Record list:

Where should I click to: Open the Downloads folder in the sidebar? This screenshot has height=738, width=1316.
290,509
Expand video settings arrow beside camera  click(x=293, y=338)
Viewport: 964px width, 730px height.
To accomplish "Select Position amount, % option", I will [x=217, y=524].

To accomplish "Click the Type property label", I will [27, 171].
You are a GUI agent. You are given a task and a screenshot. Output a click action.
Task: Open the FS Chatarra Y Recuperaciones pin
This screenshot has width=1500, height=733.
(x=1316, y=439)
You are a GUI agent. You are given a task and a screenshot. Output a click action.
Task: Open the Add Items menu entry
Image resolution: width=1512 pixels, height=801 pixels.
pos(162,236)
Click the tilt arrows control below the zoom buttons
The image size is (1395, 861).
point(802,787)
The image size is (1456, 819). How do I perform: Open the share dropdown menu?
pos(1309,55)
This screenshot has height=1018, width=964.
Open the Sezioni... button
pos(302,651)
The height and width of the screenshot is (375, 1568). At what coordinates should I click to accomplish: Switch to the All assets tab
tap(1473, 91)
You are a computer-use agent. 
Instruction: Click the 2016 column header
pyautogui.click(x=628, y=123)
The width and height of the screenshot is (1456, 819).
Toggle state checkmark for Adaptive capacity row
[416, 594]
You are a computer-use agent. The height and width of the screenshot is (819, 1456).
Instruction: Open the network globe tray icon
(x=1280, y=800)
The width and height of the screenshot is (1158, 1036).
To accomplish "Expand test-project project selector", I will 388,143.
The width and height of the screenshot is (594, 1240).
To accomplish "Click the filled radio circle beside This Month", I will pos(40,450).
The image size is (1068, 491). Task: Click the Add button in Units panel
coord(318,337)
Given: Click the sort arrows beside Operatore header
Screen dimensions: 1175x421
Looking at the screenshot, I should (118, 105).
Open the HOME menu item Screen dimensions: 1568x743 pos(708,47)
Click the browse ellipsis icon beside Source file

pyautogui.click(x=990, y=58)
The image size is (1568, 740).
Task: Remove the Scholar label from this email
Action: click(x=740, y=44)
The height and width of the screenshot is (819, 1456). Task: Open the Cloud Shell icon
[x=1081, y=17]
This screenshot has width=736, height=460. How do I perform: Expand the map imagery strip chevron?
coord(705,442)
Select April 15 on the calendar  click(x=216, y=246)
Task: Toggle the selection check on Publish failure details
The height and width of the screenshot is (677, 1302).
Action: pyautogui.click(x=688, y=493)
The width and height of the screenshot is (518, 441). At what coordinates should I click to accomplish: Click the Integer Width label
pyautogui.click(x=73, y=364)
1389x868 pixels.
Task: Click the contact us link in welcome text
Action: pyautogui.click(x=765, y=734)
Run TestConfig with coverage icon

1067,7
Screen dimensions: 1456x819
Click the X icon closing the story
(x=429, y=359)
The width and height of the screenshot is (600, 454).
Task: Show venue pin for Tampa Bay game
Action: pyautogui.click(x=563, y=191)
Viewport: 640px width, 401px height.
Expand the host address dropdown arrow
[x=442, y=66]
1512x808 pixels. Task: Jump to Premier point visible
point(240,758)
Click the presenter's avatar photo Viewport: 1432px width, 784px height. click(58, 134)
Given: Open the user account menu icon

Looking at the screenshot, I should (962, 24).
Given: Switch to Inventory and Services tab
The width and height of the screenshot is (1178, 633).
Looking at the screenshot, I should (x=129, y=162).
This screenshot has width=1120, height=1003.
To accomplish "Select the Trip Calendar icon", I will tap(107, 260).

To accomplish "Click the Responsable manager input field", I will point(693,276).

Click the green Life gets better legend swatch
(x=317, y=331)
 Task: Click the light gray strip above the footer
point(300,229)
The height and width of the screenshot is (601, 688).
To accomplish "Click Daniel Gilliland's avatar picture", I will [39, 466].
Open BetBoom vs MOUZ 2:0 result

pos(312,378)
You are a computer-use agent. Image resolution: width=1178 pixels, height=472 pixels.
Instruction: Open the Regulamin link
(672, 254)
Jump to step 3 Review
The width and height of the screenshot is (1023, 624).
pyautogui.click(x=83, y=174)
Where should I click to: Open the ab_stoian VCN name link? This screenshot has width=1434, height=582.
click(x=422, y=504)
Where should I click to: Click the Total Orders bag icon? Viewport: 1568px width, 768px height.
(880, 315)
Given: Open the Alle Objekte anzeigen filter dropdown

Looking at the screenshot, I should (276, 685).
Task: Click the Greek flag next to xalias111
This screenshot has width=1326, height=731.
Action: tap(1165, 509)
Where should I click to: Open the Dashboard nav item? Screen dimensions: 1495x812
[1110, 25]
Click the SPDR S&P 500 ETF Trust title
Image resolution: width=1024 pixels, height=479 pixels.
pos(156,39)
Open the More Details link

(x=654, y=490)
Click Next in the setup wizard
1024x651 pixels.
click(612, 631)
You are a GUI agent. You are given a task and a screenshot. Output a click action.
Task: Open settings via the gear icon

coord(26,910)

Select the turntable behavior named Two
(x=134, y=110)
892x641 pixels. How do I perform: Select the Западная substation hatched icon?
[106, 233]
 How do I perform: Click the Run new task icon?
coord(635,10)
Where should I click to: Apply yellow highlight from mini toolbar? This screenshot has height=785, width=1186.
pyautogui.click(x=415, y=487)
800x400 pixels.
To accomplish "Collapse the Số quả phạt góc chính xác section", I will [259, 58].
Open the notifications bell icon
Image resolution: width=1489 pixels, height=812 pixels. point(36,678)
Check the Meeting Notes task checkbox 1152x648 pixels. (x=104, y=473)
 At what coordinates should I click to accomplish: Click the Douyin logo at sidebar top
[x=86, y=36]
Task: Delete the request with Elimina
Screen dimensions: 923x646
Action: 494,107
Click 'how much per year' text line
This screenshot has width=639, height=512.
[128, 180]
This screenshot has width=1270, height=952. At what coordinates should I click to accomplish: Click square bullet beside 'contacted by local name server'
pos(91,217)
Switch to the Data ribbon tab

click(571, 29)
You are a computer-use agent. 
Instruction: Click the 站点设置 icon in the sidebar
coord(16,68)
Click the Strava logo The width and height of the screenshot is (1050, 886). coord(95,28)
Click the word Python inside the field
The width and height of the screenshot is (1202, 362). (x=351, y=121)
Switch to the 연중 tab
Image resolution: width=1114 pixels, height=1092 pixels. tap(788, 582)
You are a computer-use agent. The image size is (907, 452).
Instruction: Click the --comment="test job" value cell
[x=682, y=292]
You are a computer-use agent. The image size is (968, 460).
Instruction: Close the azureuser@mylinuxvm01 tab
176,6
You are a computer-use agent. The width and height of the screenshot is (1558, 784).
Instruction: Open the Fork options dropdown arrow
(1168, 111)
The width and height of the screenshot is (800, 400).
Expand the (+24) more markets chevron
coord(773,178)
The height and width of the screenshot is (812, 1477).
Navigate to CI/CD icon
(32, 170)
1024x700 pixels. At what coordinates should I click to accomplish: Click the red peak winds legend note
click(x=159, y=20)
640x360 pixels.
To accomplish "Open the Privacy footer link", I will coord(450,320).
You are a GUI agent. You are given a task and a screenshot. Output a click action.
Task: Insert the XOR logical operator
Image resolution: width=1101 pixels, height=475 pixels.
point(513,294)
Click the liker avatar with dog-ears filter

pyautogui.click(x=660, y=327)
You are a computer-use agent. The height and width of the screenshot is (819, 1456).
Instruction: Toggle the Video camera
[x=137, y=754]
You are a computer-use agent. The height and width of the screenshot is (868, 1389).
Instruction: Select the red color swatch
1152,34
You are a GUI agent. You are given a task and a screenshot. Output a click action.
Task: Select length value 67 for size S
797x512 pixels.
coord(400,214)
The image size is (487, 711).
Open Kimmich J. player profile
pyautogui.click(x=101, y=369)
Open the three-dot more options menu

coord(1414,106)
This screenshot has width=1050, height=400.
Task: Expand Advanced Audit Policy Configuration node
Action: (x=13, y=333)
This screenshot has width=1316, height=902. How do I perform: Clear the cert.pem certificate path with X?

Goal of the exercise:
Reproduce verbatim the rows above, from the first line up to and including the line containing "will [27, 171].".

Exercise result:
Where should I click to: Open the Downloads folder in the sidebar? This screenshot has height=738, width=1316.
290,509
Expand video settings arrow beside camera  click(x=293, y=338)
Viewport: 964px width, 730px height.
To accomplish "Select Position amount, % option", I will [x=217, y=524].

To accomplish "Click the Type property label", I will [27, 171].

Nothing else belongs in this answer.